* _WORK TO COMPLETE_
The lines to reproduce run from the first one below to the line containing "Andover (172, 2511)", both included. Reproduce them exactly and nothing else.
- Opening Delimiter -
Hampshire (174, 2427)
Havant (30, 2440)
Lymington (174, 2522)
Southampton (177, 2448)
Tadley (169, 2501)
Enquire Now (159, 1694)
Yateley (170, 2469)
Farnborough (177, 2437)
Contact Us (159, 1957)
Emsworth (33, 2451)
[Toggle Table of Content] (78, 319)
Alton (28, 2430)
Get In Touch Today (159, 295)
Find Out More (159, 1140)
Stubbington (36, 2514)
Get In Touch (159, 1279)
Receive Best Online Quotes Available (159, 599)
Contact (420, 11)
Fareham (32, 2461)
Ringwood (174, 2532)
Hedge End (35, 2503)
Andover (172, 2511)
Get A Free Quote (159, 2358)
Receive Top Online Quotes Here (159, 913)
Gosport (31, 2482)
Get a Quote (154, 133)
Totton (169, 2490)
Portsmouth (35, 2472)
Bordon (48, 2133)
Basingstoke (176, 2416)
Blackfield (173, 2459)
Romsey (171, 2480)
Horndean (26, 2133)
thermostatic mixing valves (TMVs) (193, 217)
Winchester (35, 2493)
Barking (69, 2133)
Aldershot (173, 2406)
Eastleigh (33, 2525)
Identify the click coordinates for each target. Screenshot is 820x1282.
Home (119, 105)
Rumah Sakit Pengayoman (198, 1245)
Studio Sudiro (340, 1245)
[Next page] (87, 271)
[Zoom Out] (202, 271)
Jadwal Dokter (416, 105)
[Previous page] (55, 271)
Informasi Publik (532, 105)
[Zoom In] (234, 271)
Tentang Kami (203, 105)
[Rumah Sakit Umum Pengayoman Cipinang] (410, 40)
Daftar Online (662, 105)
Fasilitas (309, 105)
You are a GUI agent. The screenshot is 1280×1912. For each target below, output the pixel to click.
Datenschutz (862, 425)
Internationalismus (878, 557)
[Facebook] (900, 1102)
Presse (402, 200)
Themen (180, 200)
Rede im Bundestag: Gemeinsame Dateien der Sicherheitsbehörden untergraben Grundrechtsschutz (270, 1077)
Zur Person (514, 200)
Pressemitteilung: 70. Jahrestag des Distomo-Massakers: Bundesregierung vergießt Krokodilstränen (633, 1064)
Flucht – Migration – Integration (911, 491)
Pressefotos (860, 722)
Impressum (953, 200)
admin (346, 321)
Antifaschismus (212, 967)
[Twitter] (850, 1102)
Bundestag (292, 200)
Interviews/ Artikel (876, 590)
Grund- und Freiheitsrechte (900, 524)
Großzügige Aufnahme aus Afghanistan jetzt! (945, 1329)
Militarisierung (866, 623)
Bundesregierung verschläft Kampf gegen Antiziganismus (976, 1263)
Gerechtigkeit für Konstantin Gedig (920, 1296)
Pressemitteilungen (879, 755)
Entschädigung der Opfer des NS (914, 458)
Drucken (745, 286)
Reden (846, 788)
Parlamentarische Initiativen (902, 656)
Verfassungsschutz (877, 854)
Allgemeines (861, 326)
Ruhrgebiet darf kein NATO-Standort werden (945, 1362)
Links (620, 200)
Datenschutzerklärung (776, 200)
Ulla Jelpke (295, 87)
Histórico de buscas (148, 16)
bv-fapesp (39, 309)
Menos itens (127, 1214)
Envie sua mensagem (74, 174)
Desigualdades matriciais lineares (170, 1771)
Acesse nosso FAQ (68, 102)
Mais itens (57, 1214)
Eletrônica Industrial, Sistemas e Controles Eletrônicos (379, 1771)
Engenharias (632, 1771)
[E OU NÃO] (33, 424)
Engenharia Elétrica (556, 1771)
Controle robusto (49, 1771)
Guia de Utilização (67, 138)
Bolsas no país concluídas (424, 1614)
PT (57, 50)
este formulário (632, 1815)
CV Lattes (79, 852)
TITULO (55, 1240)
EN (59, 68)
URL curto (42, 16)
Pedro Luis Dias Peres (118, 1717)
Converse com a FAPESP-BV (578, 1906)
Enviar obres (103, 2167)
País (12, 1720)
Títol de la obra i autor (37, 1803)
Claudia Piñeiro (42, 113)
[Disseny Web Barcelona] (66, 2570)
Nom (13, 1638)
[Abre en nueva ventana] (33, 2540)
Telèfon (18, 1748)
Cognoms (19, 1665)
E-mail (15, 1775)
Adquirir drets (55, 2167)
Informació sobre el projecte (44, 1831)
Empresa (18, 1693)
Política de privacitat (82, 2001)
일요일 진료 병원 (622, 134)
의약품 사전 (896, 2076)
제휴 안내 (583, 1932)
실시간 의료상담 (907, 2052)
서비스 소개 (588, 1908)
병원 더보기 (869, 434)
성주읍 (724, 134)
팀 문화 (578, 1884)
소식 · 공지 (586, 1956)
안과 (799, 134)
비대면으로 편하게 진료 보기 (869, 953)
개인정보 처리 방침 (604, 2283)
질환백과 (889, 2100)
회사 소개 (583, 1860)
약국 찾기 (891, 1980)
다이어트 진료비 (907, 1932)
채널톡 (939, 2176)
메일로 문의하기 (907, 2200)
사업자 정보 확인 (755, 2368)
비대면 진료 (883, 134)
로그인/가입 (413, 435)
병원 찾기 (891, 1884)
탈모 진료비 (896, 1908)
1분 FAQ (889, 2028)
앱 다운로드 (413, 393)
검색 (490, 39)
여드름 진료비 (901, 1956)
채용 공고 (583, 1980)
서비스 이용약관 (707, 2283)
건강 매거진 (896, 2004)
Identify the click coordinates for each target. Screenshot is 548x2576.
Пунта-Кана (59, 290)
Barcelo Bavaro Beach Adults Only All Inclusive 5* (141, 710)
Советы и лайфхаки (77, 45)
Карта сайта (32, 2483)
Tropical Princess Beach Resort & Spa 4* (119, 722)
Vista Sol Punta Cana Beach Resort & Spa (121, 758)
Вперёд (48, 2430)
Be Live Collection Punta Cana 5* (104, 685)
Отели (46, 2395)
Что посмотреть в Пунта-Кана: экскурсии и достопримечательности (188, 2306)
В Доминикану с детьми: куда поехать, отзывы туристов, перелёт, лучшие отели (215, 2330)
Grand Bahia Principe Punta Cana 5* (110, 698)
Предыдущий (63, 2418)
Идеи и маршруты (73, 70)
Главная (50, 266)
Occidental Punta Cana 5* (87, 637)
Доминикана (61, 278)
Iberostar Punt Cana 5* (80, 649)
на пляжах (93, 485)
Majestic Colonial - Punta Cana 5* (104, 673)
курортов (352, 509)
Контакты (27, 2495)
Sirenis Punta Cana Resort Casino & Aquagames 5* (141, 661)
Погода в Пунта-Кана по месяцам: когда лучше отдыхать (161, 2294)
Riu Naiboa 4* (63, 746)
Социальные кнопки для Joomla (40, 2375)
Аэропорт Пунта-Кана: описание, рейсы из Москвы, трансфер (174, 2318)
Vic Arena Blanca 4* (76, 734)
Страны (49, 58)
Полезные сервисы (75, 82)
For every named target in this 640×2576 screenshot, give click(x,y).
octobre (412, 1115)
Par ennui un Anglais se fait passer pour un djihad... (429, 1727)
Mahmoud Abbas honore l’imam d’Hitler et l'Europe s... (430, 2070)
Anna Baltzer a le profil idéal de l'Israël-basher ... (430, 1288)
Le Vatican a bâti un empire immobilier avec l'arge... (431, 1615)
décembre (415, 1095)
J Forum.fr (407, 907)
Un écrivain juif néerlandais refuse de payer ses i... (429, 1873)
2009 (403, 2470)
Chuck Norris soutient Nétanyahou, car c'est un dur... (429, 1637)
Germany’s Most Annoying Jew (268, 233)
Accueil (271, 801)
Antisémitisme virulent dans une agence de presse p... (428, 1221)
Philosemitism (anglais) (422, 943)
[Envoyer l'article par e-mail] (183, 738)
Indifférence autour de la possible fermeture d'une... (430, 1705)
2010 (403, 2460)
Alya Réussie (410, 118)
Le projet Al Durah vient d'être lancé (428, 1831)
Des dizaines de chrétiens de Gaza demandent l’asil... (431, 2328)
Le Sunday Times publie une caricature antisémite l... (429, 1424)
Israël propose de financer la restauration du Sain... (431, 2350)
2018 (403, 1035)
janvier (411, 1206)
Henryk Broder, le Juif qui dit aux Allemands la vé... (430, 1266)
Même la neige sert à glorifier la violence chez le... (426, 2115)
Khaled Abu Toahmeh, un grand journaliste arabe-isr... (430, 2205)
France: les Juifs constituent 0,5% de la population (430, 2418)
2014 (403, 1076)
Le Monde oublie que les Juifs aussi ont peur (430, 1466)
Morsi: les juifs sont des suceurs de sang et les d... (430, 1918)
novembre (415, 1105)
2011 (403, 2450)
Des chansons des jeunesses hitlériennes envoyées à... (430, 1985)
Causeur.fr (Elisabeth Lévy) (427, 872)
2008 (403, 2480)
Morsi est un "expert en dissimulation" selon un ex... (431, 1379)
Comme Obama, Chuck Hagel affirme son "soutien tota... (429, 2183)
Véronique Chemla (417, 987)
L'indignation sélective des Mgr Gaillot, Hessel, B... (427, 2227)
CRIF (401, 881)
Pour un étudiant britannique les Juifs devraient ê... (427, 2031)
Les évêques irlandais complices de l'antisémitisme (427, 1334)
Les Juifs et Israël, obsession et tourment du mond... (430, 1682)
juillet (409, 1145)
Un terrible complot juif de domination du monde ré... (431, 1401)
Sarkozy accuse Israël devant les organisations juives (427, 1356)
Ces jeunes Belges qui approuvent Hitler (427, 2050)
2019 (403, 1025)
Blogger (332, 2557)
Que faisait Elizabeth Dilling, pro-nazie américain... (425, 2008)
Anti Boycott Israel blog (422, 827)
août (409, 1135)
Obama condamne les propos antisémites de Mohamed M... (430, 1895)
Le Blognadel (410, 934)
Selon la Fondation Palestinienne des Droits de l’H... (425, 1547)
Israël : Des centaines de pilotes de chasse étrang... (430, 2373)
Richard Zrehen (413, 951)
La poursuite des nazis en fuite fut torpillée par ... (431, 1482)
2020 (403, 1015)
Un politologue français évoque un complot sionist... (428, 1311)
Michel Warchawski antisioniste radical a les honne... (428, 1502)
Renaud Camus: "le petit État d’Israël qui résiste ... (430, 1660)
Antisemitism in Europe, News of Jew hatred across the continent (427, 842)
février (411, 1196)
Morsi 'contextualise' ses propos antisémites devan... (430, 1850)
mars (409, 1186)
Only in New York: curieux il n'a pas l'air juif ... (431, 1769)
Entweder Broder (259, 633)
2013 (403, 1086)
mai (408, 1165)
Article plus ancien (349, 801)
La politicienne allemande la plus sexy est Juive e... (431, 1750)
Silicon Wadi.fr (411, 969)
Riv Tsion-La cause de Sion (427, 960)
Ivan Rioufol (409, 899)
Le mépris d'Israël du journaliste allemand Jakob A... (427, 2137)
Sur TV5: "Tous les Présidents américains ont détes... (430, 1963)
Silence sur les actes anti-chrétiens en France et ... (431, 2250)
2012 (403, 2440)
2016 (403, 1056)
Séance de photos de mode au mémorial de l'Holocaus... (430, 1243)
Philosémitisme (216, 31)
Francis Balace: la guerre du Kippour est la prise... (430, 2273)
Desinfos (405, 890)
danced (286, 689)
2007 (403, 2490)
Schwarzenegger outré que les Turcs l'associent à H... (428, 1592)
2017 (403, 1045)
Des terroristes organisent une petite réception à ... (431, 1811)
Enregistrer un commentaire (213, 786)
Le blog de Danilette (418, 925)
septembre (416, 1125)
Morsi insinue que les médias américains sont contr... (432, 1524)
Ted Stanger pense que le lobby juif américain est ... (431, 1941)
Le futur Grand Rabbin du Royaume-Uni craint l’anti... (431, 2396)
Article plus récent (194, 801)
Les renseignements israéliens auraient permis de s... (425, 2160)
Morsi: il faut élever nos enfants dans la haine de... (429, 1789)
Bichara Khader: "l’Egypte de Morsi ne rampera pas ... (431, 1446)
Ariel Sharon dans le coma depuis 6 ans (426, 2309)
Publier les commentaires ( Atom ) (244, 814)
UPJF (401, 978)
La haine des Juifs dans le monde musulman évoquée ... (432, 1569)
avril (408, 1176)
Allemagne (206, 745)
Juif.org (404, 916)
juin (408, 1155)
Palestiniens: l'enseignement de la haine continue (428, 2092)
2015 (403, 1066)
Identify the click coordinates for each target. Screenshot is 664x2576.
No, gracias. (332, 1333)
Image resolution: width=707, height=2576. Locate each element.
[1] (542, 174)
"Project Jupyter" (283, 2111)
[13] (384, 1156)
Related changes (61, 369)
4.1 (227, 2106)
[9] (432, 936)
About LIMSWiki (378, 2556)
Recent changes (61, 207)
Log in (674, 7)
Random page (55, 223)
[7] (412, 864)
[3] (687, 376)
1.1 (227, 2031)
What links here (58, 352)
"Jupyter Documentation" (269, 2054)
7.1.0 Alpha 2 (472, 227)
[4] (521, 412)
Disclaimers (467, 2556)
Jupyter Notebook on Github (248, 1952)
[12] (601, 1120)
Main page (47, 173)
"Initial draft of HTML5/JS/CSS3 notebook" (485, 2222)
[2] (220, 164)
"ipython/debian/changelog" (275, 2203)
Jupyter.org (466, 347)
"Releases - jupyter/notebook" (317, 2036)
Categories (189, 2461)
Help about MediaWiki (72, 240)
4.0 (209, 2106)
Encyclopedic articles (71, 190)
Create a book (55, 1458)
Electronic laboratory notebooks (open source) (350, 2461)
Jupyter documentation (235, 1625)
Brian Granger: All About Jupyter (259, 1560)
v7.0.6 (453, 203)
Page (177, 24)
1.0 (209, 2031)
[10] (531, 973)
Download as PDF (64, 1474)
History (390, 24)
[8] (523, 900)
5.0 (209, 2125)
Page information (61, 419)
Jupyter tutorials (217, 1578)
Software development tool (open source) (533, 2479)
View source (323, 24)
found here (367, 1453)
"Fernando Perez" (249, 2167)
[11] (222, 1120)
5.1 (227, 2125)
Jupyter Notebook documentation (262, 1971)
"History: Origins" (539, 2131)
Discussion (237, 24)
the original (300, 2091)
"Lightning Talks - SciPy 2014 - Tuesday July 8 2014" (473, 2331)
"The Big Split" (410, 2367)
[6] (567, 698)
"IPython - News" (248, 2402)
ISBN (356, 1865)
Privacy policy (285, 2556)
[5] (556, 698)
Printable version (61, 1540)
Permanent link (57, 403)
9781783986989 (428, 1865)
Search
- Closing Delimiter -
* _SOLUTION_
Hampshire (174, 2427)
Havant (30, 2440)
Lymington (174, 2522)
Southampton (177, 2448)
Tadley (169, 2501)
Enquire Now (159, 1694)
Yateley (170, 2469)
Farnborough (177, 2437)
Contact Us (159, 1957)
Emsworth (33, 2451)
[Toggle Table of Content] (78, 319)
Alton (28, 2430)
Get In Touch Today (159, 295)
Find Out More (159, 1140)
Stubbington (36, 2514)
Get In Touch (159, 1279)
Receive Best Online Quotes Available (159, 599)
Contact (420, 11)
Fareham (32, 2461)
Ringwood (174, 2532)
Hedge End (35, 2503)
Andover (172, 2511)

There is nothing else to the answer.